==== Dataset records ====
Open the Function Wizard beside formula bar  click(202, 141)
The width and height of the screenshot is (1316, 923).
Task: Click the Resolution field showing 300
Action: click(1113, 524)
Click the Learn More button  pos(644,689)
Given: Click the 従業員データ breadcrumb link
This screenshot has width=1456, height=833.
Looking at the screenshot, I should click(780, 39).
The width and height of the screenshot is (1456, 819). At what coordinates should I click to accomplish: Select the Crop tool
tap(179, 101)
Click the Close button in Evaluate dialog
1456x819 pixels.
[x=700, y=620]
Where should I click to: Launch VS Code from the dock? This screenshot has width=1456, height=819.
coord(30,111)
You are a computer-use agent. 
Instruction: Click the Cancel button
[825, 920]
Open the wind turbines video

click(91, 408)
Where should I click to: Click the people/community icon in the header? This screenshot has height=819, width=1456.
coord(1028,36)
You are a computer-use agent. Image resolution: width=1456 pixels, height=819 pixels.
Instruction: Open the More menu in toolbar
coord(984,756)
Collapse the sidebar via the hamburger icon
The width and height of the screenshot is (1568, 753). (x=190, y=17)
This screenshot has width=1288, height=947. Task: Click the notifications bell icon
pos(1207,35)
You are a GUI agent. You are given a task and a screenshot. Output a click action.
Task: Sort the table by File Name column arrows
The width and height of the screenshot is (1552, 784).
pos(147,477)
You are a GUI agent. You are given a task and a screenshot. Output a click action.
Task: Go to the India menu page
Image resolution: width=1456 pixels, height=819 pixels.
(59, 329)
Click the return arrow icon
====
◆ **Work to be completed**
Every entry above should be given again exactly as shown.

◆ **Response to this task**
Open the Function Wizard beside formula bar  click(202, 141)
The width and height of the screenshot is (1316, 923).
Task: Click the Resolution field showing 300
Action: click(1113, 524)
Click the Learn More button  pos(644,689)
Given: Click the 従業員データ breadcrumb link
This screenshot has width=1456, height=833.
Looking at the screenshot, I should click(780, 39).
The width and height of the screenshot is (1456, 819). At what coordinates should I click to accomplish: Select the Crop tool
tap(179, 101)
Click the Close button in Evaluate dialog
1456x819 pixels.
[x=700, y=620]
Where should I click to: Launch VS Code from the dock? This screenshot has width=1456, height=819.
coord(30,111)
You are a computer-use agent. 
Instruction: Click the Cancel button
[825, 920]
Open the wind turbines video

click(91, 408)
Where should I click to: Click the people/community icon in the header? This screenshot has height=819, width=1456.
coord(1028,36)
You are a computer-use agent. Image resolution: width=1456 pixels, height=819 pixels.
Instruction: Open the More menu in toolbar
coord(984,756)
Collapse the sidebar via the hamburger icon
The width and height of the screenshot is (1568, 753). (x=190, y=17)
This screenshot has width=1288, height=947. Task: Click the notifications bell icon
pos(1207,35)
You are a GUI agent. You are given a task and a screenshot. Output a click action.
Task: Sort the table by File Name column arrows
The width and height of the screenshot is (1552, 784).
pos(147,477)
You are a GUI agent. You are given a task and a screenshot. Output a click action.
Task: Go to the India menu page
Image resolution: width=1456 pixels, height=819 pixels.
(59, 329)
Click the return arrow icon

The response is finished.